→ **Exercise goal**
Among the records below, one line contains "Decrease Proxy TCP timeout seconds"; copy that line and all that follow it, exactly as written.

→ **Material shown**

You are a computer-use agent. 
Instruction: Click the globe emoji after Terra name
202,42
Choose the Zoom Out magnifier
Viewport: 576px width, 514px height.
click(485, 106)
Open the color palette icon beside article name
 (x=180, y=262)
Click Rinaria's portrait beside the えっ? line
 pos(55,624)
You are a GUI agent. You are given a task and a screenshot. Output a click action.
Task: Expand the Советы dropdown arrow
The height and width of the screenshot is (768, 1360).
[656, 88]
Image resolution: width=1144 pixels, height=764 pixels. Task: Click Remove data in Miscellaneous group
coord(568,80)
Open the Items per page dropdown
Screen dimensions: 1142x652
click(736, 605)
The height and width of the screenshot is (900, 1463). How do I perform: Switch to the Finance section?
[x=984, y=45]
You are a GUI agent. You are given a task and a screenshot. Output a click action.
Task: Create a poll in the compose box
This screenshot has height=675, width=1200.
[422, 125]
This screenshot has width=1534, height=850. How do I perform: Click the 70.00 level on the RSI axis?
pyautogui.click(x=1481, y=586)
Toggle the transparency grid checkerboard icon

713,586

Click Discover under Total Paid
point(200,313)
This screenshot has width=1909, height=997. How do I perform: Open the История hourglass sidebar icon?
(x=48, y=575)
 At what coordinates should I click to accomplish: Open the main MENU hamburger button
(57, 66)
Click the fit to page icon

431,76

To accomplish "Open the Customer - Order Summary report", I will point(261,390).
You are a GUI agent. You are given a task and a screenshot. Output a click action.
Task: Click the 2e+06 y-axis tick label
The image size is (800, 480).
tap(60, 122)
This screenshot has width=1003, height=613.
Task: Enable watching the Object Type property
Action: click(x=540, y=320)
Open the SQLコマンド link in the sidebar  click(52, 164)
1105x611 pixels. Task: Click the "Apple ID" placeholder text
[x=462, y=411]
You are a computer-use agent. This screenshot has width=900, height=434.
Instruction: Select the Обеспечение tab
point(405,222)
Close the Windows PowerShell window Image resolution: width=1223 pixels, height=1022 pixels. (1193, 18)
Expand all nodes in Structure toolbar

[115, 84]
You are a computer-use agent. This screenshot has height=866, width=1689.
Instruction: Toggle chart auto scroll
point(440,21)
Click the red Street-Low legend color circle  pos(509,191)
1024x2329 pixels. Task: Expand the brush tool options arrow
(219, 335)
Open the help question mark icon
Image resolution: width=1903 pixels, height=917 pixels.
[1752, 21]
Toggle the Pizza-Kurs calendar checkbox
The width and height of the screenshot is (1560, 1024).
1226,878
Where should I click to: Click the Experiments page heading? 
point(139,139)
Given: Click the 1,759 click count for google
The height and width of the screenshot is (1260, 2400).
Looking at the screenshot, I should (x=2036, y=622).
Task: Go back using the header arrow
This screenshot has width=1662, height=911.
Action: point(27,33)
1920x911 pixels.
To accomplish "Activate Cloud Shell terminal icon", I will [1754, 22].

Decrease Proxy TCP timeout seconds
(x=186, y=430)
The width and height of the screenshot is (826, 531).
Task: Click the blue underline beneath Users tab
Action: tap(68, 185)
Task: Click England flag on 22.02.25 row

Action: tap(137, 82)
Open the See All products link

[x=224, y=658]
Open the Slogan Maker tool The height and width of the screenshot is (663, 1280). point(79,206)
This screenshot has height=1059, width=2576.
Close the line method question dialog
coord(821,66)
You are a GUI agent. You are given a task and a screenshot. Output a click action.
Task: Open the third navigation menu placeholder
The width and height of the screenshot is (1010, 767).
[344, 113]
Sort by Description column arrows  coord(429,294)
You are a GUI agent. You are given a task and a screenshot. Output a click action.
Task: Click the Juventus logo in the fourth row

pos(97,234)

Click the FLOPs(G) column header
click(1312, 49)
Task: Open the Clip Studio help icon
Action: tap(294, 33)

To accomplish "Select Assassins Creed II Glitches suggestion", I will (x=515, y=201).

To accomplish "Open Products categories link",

→ **Response for this exercise**
Decrease Proxy TCP timeout seconds
(x=186, y=430)
The width and height of the screenshot is (826, 531).
Task: Click the blue underline beneath Users tab
Action: tap(68, 185)
Task: Click England flag on 22.02.25 row

Action: tap(137, 82)
Open the See All products link

[x=224, y=658]
Open the Slogan Maker tool The height and width of the screenshot is (663, 1280). point(79,206)
This screenshot has height=1059, width=2576.
Close the line method question dialog
coord(821,66)
You are a GUI agent. You are given a task and a screenshot. Output a click action.
Task: Open the third navigation menu placeholder
The width and height of the screenshot is (1010, 767).
[344, 113]
Sort by Description column arrows  coord(429,294)
You are a GUI agent. You are given a task and a screenshot. Output a click action.
Task: Click the Juventus logo in the fourth row

pos(97,234)

Click the FLOPs(G) column header
click(1312, 49)
Task: Open the Clip Studio help icon
Action: tap(294, 33)

To accomplish "Select Assassins Creed II Glitches suggestion", I will (x=515, y=201).

To accomplish "Open Products categories link",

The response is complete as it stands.